DETALHES DO PROBLEMA: Transforme toda a listagem abaixo numa lista JSON de strings, com uma string para cada linha e sem as linhas em branco. Deixe as imagens de fora da resposta.

DADOS DE ENTRADA:

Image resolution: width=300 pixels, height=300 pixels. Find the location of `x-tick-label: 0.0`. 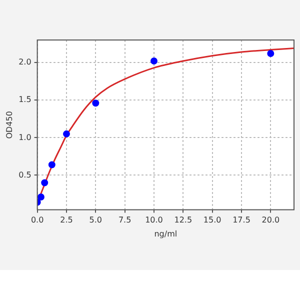

x-tick-label: 0.0 is located at coordinates (37, 220).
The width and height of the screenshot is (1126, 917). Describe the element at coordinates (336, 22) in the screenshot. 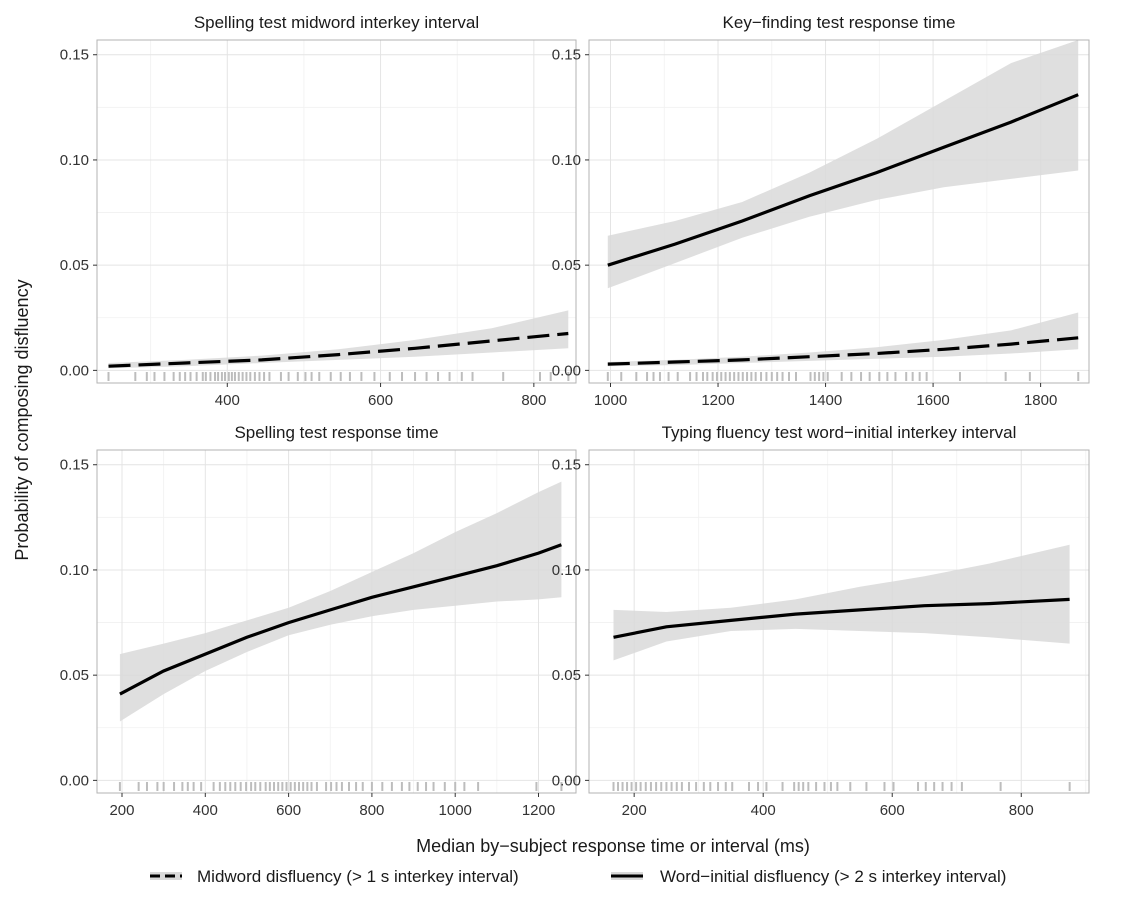

I see `panel-title: Spelling test midword interkey interval` at that location.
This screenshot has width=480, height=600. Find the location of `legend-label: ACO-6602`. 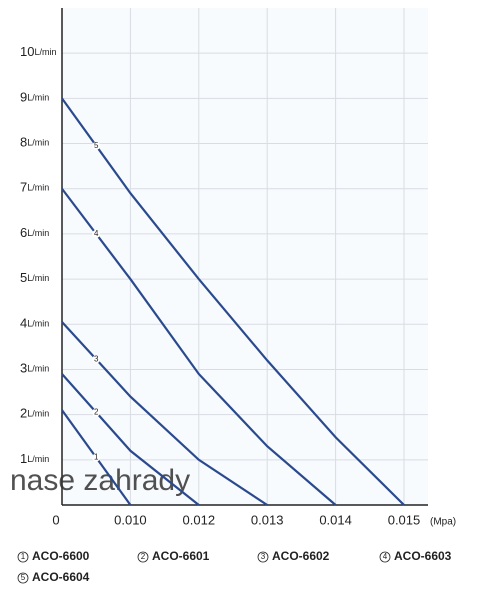

legend-label: ACO-6602 is located at coordinates (301, 556).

RESPOSTA À TAREFA:
[
  "Image resolution: width=300 pixels, height=300 pixels. Find the location of `x-tick-label: 0.0`. ",
  "x-tick-label: 0.0 is located at coordinates (37, 220).",
  "The width and height of the screenshot is (1126, 917). Describe the element at coordinates (336, 22) in the screenshot. ",
  "I see `panel-title: Spelling test midword interkey interval` at that location.",
  "This screenshot has width=480, height=600. Find the location of `legend-label: ACO-6602`. ",
  "legend-label: ACO-6602 is located at coordinates (301, 556)."
]